This sample demonstrates how a publisher can publish messages to two subscribers, using a central shared subscription storage to manage subscriptions.

Contrary to the PubSub sample, it is not required that the publisher/subscribers be started in any particular order, and no endpoint mappings are needed.

You need a local SQL Server database called RebusPubSubCentralized for this demo to work.

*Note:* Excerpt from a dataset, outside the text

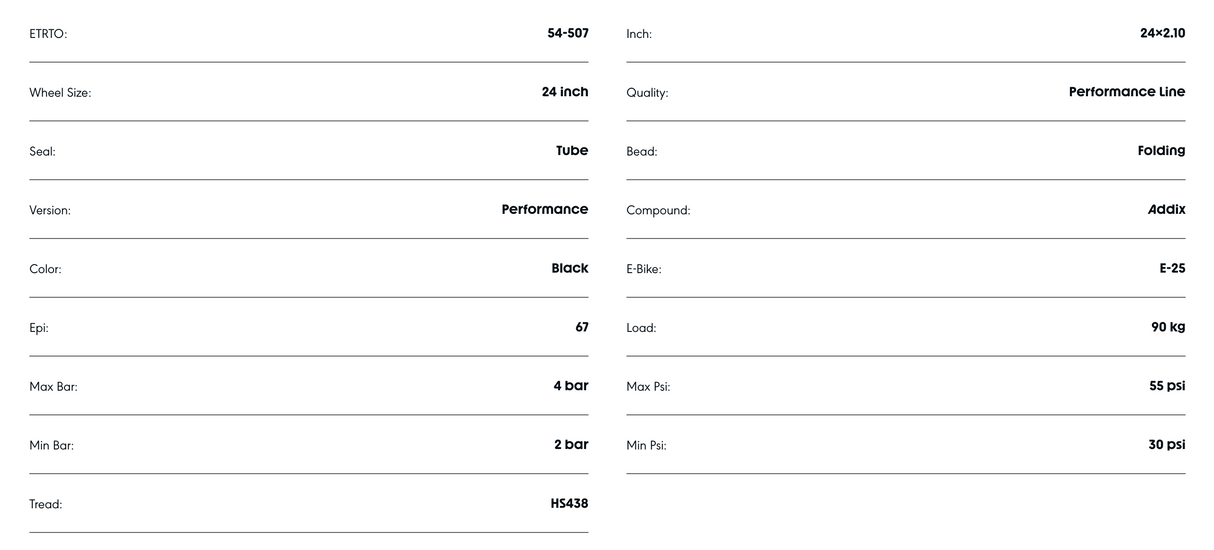Click the 90 kg load value
The width and height of the screenshot is (1214, 550).
[1167, 328]
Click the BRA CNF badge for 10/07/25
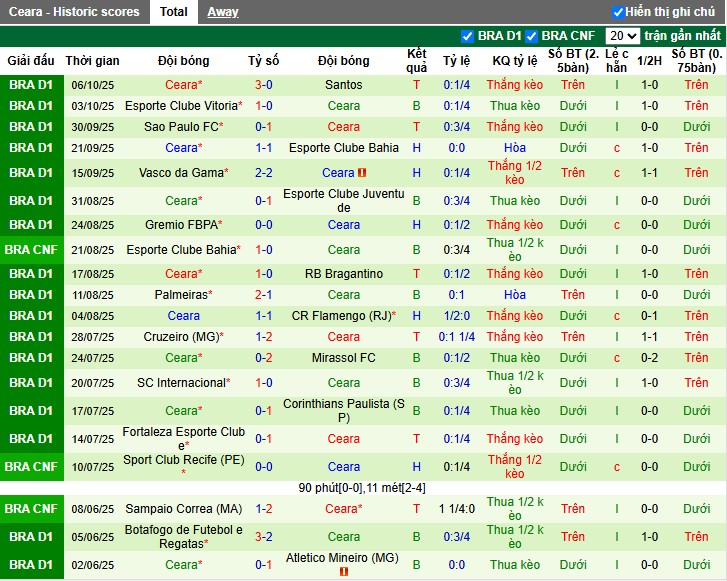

The reason a "subscription storage" is needed, is because MSMQ is used as the transport, and it does not support pub/sub natively.

Azure Service Bus

For example, if you're using Azure Service Bus, Rebus will leverage its built-in topic-based routing for publishing events.

Therefore, when using Azure Service Bus the .Subscriptions(...) part of the configuration is not needed, and the configuration can e.g. be changed into this:

Configure.With(activator)
    .Logging(l => l.ColoredConsole(minLevel: LogLevel.Warn))
    .Transport(t => t.UseAzureServiceBus(connectionString, "subscriber2"))
    .Start();

Rebus will then create topics and bindings as needed, so when you

await bus.Subscribe<SomeEvent>();

a topic named after the assembly, namespace, and type name will be created, and a subscription beneath it will forward received messages to the caller's input queue (subscriber2 in this case).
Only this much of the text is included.